Need help - BEAUTIFUL STONES 1


#1

Could someone help me with the possible solution for the following question.
It is from a contest that ended today.
problem name:- BEAUTIFUL STONES 1
problem link:- https://www.hackerrank.com/contests/execute--19-1/challenges/beautiful-stones-1
problem:-
You have two different types of stones. Your task is to find the total number of different patterns that can be formed such that stone of same type appear in a blocks of odd length.

Input Format

The first line contains an integer T, representing the number of test cases.

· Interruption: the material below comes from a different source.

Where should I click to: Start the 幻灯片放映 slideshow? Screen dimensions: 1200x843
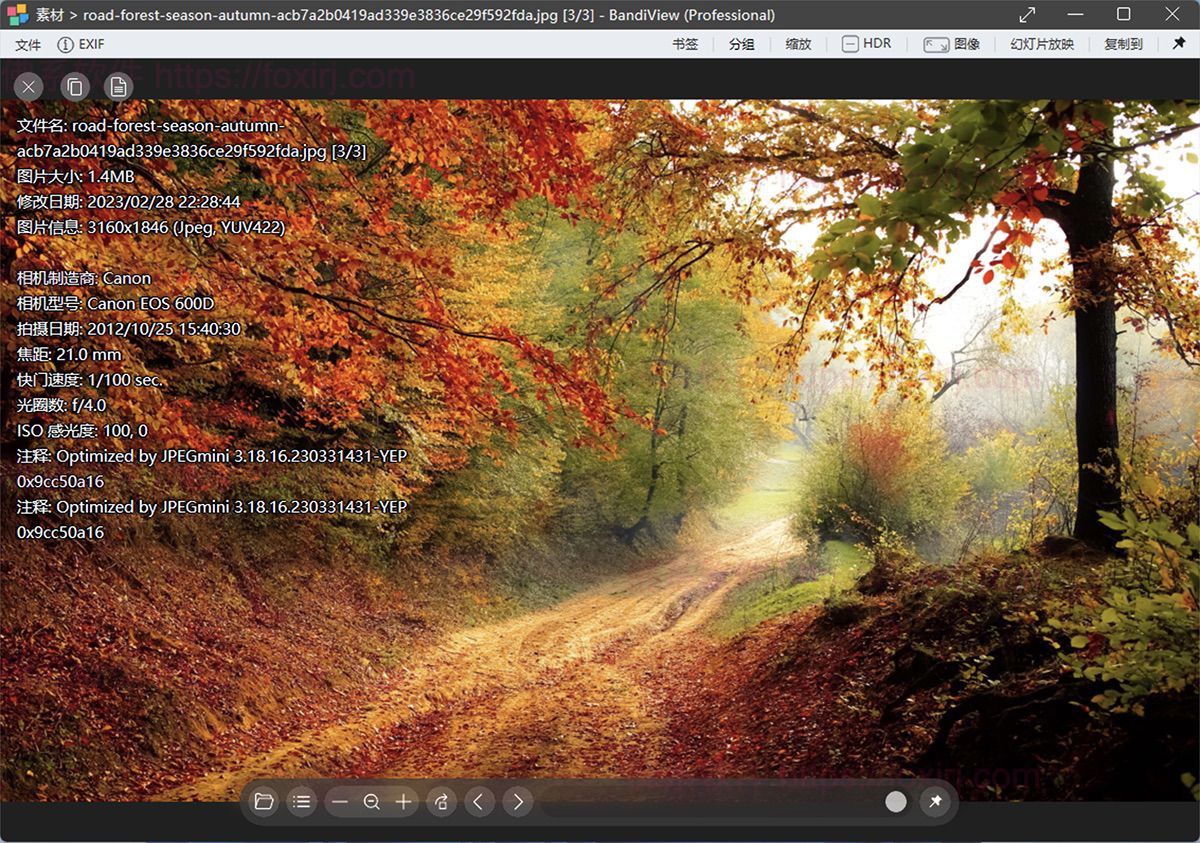[x=1041, y=44]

Each of next T line contains an integer N, denoting the length of pattern

Note There are infinite supply of each stone

It is gaurenteed that N is even.

Constraints

1<=T<=100000

1<=N<=10^18

Output Format

For each test case print the total number of ways modulo 10^6+3 in a new line.

Sample Input 0

1 4

Sample Output 0

6

Explanation 0

6 Different ways are:

stone1 stone1 stone1 stone2

stone2 stone1 stone1 stone1

stone2 stone2 stone2 stone1

stone1 stone2 stone2 stone2

stone1 stone2 stone1 stone2

stone2 stone1 stone2 stone1

Ps:Thanks in advance


#2

suppose f(x) denotes the number of ways to arrange the stones if we start with stone of type 1 always.

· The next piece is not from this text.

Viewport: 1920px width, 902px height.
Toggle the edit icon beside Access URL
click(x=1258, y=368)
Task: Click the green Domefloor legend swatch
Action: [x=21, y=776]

Now, for suppose we have the values for all x < i. So, f(i) = (f(i-1) + f(i-3) + f(i-5) + ....). as currently we can put only odd number of stones.

Note that this equation is similar to f(i) = f(i-1) + f(i-2) [as f(i-2) = f(i-3) + f(i-5) + f(i-7) + ..... ].

Now, we have considered that we are always starting with stone of type 1, so, we have to multiply the answer with 2 as we could have start with type 2 stone and just reversed the types of stones and we get another valid sequence.
Like suppose if one of the sequence is 1 2 1 1 1 we can reverse the types and we have another valid sequence : 2 1 2 2 2.

So, answer is just fibbonacci * 2.